=== Begin Enclosure ===
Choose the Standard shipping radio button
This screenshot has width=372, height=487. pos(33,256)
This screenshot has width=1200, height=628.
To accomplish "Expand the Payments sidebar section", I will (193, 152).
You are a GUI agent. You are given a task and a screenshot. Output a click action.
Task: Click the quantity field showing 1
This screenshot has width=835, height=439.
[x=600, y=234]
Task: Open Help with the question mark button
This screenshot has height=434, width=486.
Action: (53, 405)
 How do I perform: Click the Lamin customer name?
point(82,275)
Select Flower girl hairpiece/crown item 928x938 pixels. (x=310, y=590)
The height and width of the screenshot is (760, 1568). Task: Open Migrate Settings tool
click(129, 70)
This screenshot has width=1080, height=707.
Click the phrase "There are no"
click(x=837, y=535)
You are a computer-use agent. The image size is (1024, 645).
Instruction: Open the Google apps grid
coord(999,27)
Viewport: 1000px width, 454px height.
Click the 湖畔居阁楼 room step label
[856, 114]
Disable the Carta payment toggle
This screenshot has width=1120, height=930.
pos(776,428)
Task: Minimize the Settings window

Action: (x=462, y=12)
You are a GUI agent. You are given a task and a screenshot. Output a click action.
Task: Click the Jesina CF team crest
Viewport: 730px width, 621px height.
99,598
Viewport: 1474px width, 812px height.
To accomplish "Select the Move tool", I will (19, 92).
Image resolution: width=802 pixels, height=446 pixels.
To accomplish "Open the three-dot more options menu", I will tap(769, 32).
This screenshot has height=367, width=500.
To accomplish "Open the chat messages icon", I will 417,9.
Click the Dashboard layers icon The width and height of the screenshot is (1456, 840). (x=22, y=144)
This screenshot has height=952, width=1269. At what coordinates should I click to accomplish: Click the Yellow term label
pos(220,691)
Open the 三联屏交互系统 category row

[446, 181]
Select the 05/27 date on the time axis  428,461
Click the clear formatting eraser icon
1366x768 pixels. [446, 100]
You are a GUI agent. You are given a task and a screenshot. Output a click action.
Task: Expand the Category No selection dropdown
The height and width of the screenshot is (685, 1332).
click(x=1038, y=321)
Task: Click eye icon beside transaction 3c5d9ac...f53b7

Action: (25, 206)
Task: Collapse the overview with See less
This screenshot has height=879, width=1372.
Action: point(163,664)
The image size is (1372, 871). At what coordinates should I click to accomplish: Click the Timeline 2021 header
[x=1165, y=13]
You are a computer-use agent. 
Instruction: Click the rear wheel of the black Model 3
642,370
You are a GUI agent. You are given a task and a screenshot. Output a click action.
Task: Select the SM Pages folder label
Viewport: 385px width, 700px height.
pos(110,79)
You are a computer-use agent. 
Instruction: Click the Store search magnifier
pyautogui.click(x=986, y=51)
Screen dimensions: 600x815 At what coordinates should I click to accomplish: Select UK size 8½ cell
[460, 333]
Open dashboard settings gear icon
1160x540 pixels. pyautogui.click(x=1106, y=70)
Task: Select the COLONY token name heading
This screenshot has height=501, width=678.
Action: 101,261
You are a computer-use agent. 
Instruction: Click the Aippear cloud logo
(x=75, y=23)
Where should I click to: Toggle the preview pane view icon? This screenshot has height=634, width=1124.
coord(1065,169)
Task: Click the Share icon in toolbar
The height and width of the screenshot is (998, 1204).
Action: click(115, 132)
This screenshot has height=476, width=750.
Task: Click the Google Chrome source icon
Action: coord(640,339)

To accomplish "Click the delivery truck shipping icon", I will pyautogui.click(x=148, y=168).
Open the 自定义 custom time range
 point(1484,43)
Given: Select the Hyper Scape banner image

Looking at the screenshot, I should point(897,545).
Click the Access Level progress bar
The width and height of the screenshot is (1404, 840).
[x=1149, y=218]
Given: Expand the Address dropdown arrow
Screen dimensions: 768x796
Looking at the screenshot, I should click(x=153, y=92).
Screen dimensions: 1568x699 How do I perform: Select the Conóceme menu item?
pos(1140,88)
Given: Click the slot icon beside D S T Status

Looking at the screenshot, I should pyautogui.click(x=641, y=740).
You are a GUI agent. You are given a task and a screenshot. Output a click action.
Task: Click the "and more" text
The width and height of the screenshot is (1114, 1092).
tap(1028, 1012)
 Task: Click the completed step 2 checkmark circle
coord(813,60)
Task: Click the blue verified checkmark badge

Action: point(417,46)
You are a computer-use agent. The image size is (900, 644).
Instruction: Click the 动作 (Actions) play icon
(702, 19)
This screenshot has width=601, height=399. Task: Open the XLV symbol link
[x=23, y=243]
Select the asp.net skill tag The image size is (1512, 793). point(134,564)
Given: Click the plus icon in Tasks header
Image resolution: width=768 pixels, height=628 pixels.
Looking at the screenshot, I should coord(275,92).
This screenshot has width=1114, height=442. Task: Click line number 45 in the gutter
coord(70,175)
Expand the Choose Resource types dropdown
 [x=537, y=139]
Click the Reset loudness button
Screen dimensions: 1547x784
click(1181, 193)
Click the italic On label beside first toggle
=== End Enclosure ===
▶ **Work to be completed**
The required output is an exact retyping of the lines from the one that contains "Screen dimensions: 1568x699" through the last line of the material above.

▶ **Exercise solution**
Screen dimensions: 1568x699 How do I perform: Select the Conóceme menu item?
pos(1140,88)
Given: Click the slot icon beside D S T Status

Looking at the screenshot, I should pyautogui.click(x=641, y=740).
You are a GUI agent. You are given a task and a screenshot. Output a click action.
Task: Click the "and more" text
The width and height of the screenshot is (1114, 1092).
tap(1028, 1012)
 Task: Click the completed step 2 checkmark circle
coord(813,60)
Task: Click the blue verified checkmark badge

Action: point(417,46)
You are a computer-use agent. The image size is (900, 644).
Instruction: Click the 动作 (Actions) play icon
(702, 19)
This screenshot has width=601, height=399. Task: Open the XLV symbol link
[x=23, y=243]
Select the asp.net skill tag The image size is (1512, 793). point(134,564)
Given: Click the plus icon in Tasks header
Image resolution: width=768 pixels, height=628 pixels.
Looking at the screenshot, I should coord(275,92).
This screenshot has width=1114, height=442. Task: Click line number 45 in the gutter
coord(70,175)
Expand the Choose Resource types dropdown
 [x=537, y=139]
Click the Reset loudness button
Screen dimensions: 1547x784
click(1181, 193)
Click the italic On label beside first toggle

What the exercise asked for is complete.